We might think of healing miracles, or we might think of some of the other
stories we might know from the Charismatic movement. In teaching confirmation classes in the past we sat around a fire and told Holy Ghost stories about times we have felt the presence of God or experienced the mysterious or supernatural. The Holy Spirit will use
these miraculous means if it means drawing people closer to God and closer to
each other. (These miracles can also be a source of division, especially among
immature Christians). Usually what is
needed is not a miracle. Rather, what is often needed is the grace to be
patient, and kind, when we would really rather not. If that is what will help
us grow in love then that is what the Holy Spirit will empower us to do.
This
also means the Holy Spirit is active outside these church walls. The Holy
Spirit is active in our neighborhoods and where we work.

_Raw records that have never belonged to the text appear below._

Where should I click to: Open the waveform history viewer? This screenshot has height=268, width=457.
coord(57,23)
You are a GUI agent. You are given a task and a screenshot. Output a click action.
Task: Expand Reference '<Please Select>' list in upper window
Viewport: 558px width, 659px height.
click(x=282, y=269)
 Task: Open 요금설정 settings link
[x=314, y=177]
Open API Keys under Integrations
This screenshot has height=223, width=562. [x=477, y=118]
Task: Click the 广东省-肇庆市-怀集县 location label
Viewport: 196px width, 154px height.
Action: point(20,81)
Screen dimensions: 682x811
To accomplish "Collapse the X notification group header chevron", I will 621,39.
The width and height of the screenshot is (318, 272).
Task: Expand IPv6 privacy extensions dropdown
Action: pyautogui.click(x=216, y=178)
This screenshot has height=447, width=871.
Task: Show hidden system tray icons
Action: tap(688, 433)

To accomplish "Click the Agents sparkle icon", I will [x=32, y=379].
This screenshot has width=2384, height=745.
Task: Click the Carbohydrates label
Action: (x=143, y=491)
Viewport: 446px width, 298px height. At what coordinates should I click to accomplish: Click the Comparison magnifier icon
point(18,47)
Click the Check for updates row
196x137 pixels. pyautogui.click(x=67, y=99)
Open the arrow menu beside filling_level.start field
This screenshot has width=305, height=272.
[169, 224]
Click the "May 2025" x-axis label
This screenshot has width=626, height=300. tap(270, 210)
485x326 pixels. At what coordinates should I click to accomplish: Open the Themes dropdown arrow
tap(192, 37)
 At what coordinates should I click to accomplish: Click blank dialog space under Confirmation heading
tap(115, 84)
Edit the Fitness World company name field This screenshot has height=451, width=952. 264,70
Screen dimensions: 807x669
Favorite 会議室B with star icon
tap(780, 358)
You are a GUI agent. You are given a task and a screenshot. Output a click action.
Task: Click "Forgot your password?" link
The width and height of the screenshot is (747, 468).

The Holy Spirit wants
to draw everyone into deeper relationship with God and with other people. So
wherever barriers as being broken and people are being brought closer together,
you will find the Holy Spirit there. It might not look particularly religious, but The Holy Spirit is interested in drawing people together in love and overcoming differences that divide. When you find division and bitterness you
will likely see the absence of the Holy Spirit, or a resistance to the work of
the Holy Spirit. (You can resist the Holy Spirit. The Holy Spirit respects your
freedom, but the danger is that you can stop being able to hear the Spirit’s
voice).
On Pentecost the believers encountered God and the Holy Spirit filled them. There was an amazing intimacy and unity between them and God. This experience also unified the believers gathered in the upper room because they all had the one spirit filling them all. So the Holy Spirit grants unity with God, and unity among the community of the church, but the Holy Spirit doesn't leave them there in some kind of prayerful ecstatic unity. The Holy Spirit draws others to them through the sound of the languages being spoken and the mysterious sound of the rushing wind, but the Holy Spirit also drew them out of the house to encounter the crowd. This was an overcoming of the Tower of Babel story where languages divided the people of the world as they arrogantly used their technologies to reach heaven without God. Pentecost is the overcoming of this event where nationality and language are no longer a barrier. John Stott said “at Babel earth proudly tried to ascend
to heaven, whereas in Jerusalem heaven humbly descended to earth.” The Holy Spirit is still about this, though perhaps at a slower pace. God desires to draw all people to Himself and the Holy Spirit is the force within us empowering us and drawing us to this unity.